47NEWS / 2024年9月6日 11時0分

大月駅を通過する松本行き特急「あずさ」

 【汐留鉄道倶楽部】猛暑続きで遠距離旅の気分にはなれない。ならば近場で、ということで7月に小旅をした。昨夏の北海道、札幌から納沙布岬までの根室線の大旅とは正反対の規模。

 新宿から中央線で甲府、身延線で南下して富士へ。さらに東海道線で三島に出て東海道新幹線に乗り換えて東京に戻る、という富士山西南麓をぐるりと回る1泊2日の旅で、大月、富士宮、沼津の3カ所を途中下車駅に決め、各地の〝食〟を堪能することにした。ちなみに身延線は初めて乗る路線である。

 新宿から特急「かいじ19号」の指定席に乗る。中央線オリジナルのE353系電車。速達型の特急「あずさ」と同一形式だが、「かいじ」は停車駅が多く途中の甲府止まり。終点松本までは「あずさ」だけが担当する。同じ車両の特急同士でこんな〝停車駅格差〟があるという点では常磐線の「ひたち」と「ときわ」の関係とも似ている。

* [保存データ]
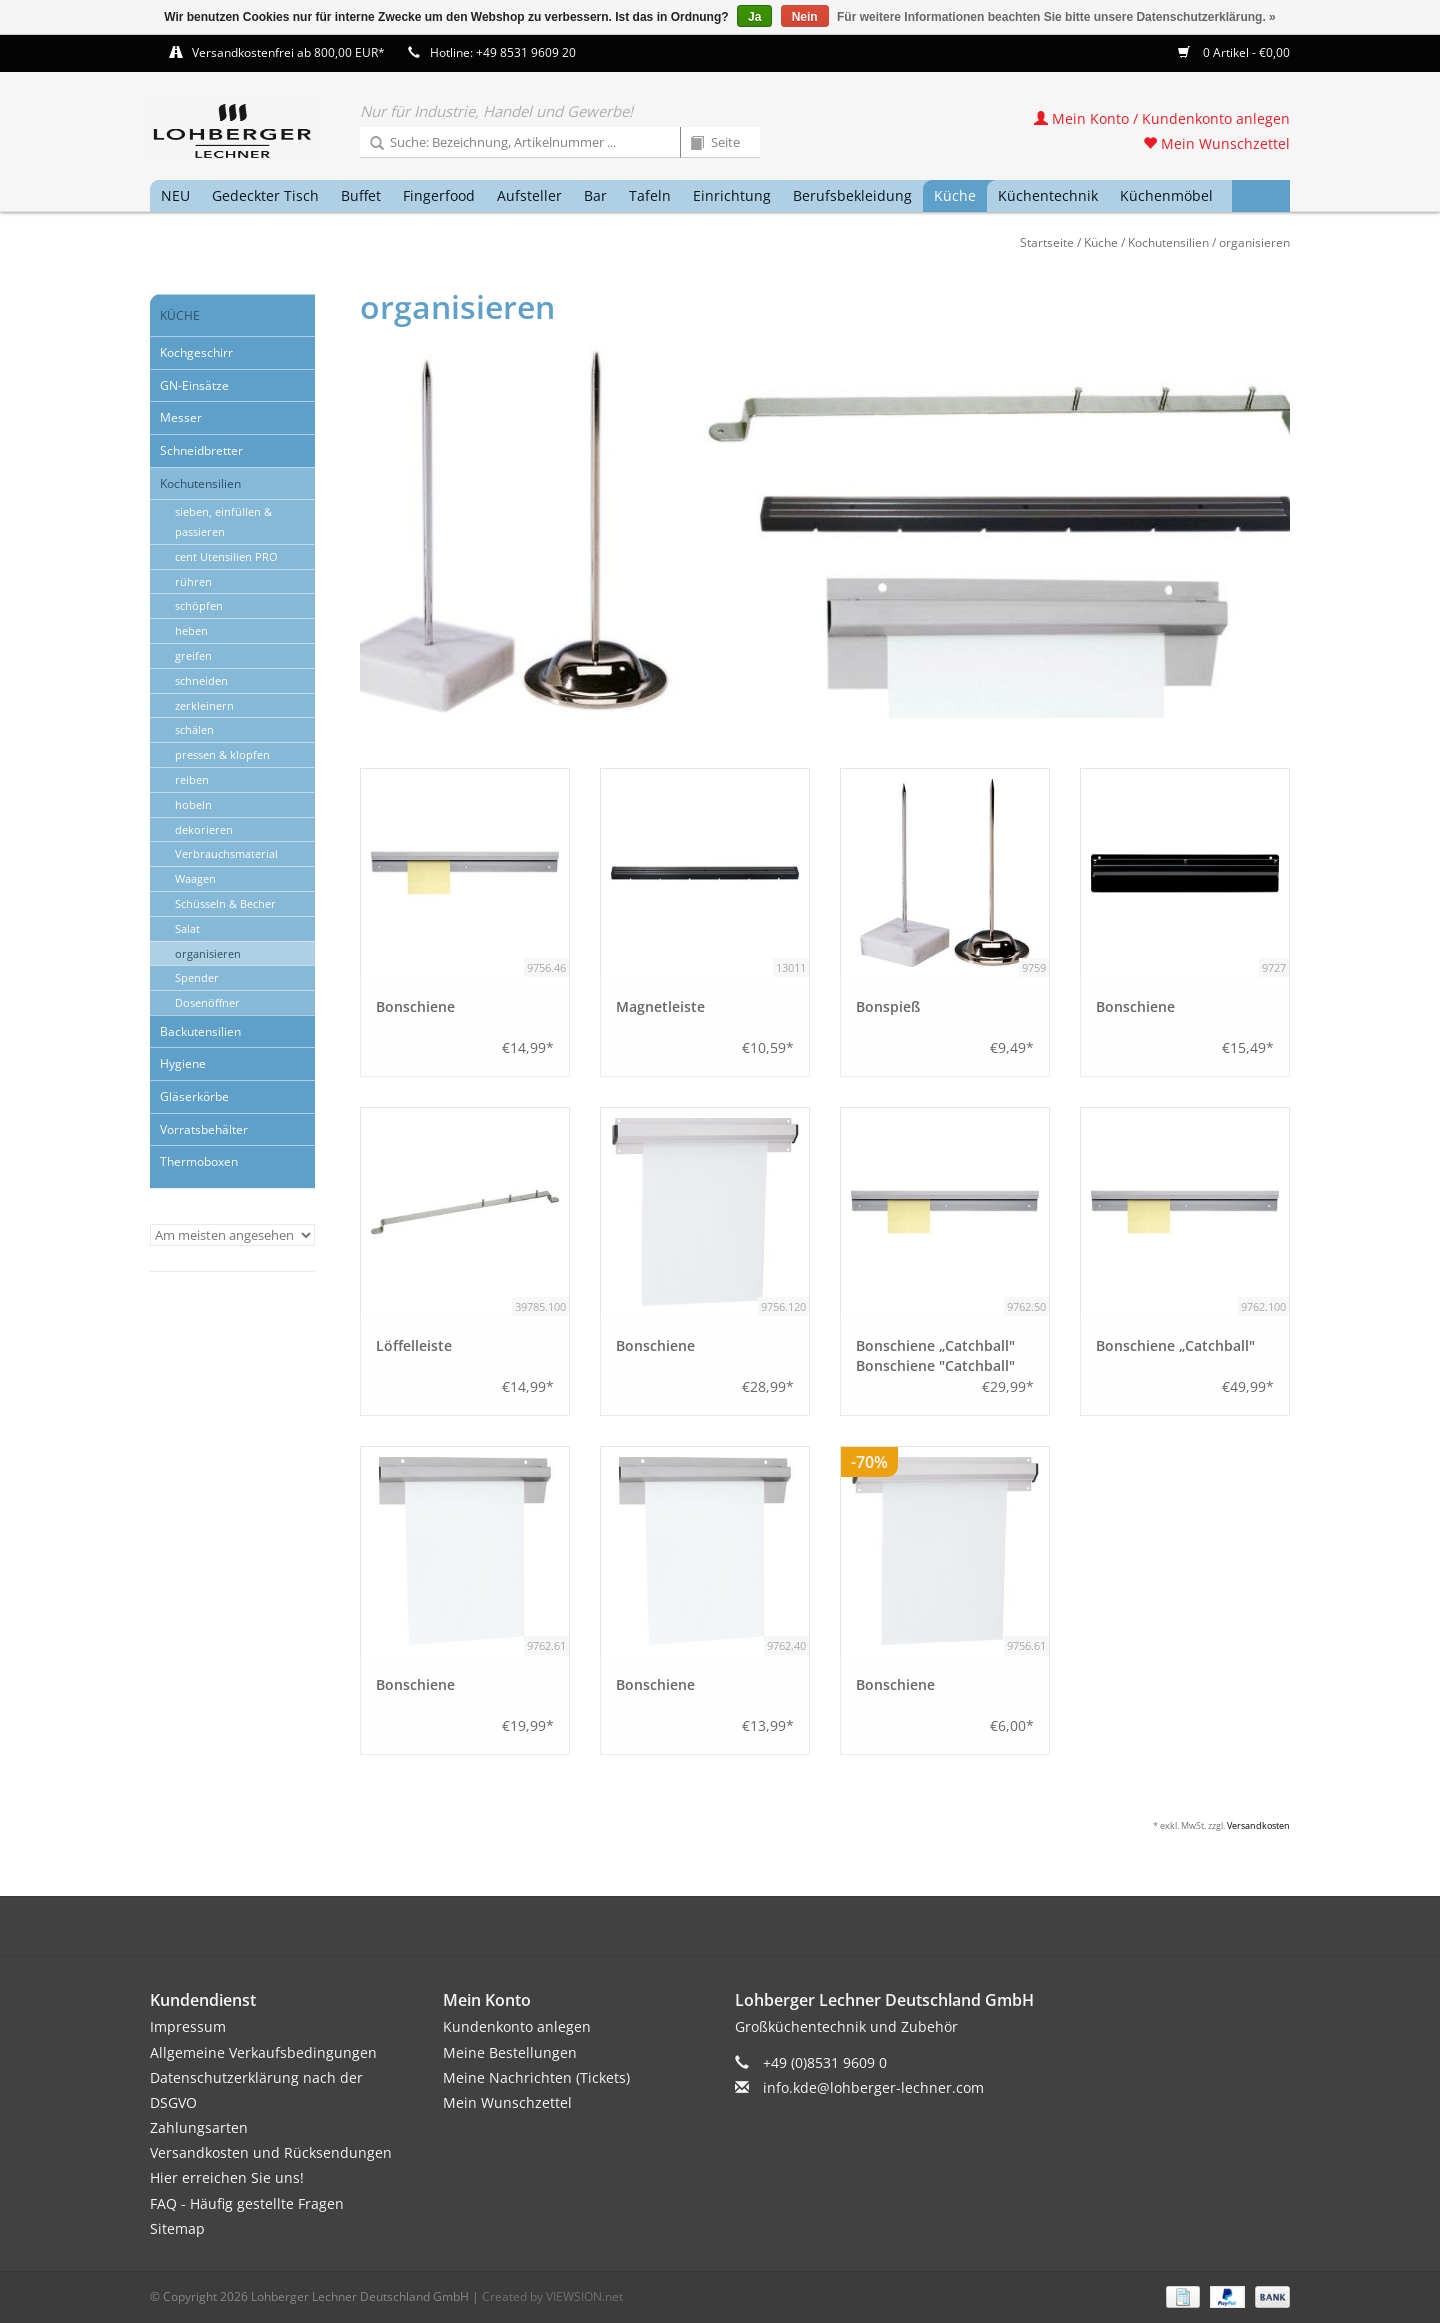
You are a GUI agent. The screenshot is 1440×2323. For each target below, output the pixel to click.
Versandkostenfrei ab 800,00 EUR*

* [依頼文] 本文の旅で途中下車駅に決められた3カ所はどこですか。

* [回答] 大月、富士宮、沼津の3カ所です。